Short exercise 1: In the listing, give the part that opens with the line containing "Click the 备注 remarks text field" and closes with the line containing "Looking at the" as a numbered list, leaving out blank lines.

╭─ Excerpted passage

ADuC812 8-channel 12-bit AD converter and its application

1. Introduction
There are many types of A/D converters, and different applications have different requirements for them. Some require high conversion rates, some require high precision, and some are used in portable instruments and require low power consumption, etc. A/D converters used in data acquisition boards are generally used in combination with computers or microprocessors. With the widespread application of single-chip microcomputers in various intelligent instruments, some data acquisition chips that integrate A/D converters and single-chip microcomputer cores on a single chip have emerged. ADuC812 is such a chip.
ADuC812 is an 8-channel 12-bit successive approximation A/D converter. It has the following features (see Analog Devices' information: MicroConverter, Multichannel 12-Bit ADC withEmbedded Flash MCU ADuC812, 2002):
Contains 8-channel high-precision 12-bit A/D converter; sampling conversion rate up to 200kHz; high-speed data storage from ADC to external data memory can be achieved through DMA controller; the chip also contains 2 12-bit D/A converters; the chip contains a temperature sensor; the chip integrates an 8051-compatible MCU core, the operating frequency is 12MHz, up to 16MHz, the MCU has 3 16-bit timers/counters, 9 interrupt sources, and two levels of interrupt priority; the chip has 8K bytes of FLASH program memory, 640 bytes of FLASH data memory, and 256 bytes of on-chip RAM data memory, and can also expand 16M bytes of external data memory and 64K bytes of program memory; low voltage 3V or 5V power supply, with power saving mode; with UART and SPI serial interface; with watchdog timer.

╰─

Short exercise 2: Retype the text on the ADuC812 A/D converter in full, without changes.

╭─ Provided data

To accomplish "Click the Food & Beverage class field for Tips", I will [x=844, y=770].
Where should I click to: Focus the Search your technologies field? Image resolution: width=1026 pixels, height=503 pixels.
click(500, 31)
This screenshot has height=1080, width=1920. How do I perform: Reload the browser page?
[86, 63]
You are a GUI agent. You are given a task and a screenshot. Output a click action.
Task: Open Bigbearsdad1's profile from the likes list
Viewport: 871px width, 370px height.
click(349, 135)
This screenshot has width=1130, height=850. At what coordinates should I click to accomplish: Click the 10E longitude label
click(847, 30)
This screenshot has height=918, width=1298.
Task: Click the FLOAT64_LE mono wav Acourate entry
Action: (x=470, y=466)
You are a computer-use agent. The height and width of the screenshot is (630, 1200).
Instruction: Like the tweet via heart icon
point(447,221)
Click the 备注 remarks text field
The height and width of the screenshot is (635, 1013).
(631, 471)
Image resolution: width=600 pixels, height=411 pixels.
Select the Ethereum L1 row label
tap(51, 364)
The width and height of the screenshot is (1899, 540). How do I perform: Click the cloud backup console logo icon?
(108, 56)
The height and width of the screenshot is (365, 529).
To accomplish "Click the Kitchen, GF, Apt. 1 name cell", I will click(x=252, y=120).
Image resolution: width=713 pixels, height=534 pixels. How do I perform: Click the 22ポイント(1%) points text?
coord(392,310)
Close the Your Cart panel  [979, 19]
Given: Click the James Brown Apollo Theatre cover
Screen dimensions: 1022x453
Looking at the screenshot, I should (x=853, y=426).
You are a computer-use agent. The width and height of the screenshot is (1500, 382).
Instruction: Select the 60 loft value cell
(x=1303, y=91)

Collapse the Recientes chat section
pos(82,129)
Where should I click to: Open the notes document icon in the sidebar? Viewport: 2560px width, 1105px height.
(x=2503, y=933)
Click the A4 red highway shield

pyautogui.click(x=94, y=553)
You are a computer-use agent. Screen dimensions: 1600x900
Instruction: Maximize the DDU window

╰─

Written solution 1:
1. Click the 备注 remarks text field
2. The height and width of the screenshot is (635, 1013).
3. (631, 471)
4. Image resolution: width=600 pixels, height=411 pixels.
5. Select the Ethereum L1 row label
6. tap(51, 364)
7. The width and height of the screenshot is (1899, 540). How do I perform: Click the cloud backup console logo icon?
8. (108, 56)
9. The height and width of the screenshot is (365, 529).
10. To accomplish "Click the Kitchen, GF, Apt. 1 name cell", I will click(x=252, y=120).
11. Image resolution: width=713 pixels, height=534 pixels. How do I perform: Click the 22ポイント(1%) points text?
12. coord(392,310)
13. Close the Your Cart panel  [979, 19]
14. Given: Click the James Brown Apollo Theatre cover
15. Screen dimensions: 1022x453
16. Looking at the screenshot, I should (x=853, y=426).

Written solution 2:
ADuC812 8-channel 12-bit AD converter and its application

1. Introduction
There are many types of A/D converters, and different applications have different requirements for them. Some require high conversion rates, some require high precision, and some are used in portable instruments and require low power consumption, etc. A/D converters used in data acquisition boards are generally used in combination with computers or microprocessors. With the widespread application of single-chip microcomputers in various intelligent instruments, some data acquisition chips that integrate A/D converters and single-chip microcomputer cores on a single chip have emerged. ADuC812 is such a chip.
ADuC812 is an 8-channel 12-bit successive approximation A/D converter. It has the following features (see Analog Devices' information: MicroConverter, Multichannel 12-Bit ADC withEmbedded Flash MCU ADuC812, 2002):
Contains 8-channel high-precision 12-bit A/D converter; sampling conversion rate up to 200kHz; high-speed data storage from ADC to external data memory can be achieved through DMA controller; the chip also contains 2 12-bit D/A converters; the chip contains a temperature sensor; the chip integrates an 8051-compatible MCU core, the operating frequency is 12MHz, up to 16MHz, the MCU has 3 16-bit timers/counters, 9 interrupt sources, and two levels of interrupt priority; the chip has 8K bytes of FLASH program memory, 640 bytes of FLASH data memory, and 256 bytes of on-chip RAM data memory, and can also expand 16M bytes of external data memory and 64K bytes of program memory; low voltage 3V or 5V power supply, with power saving mode; with UART and SPI serial interface; with watchdog timer.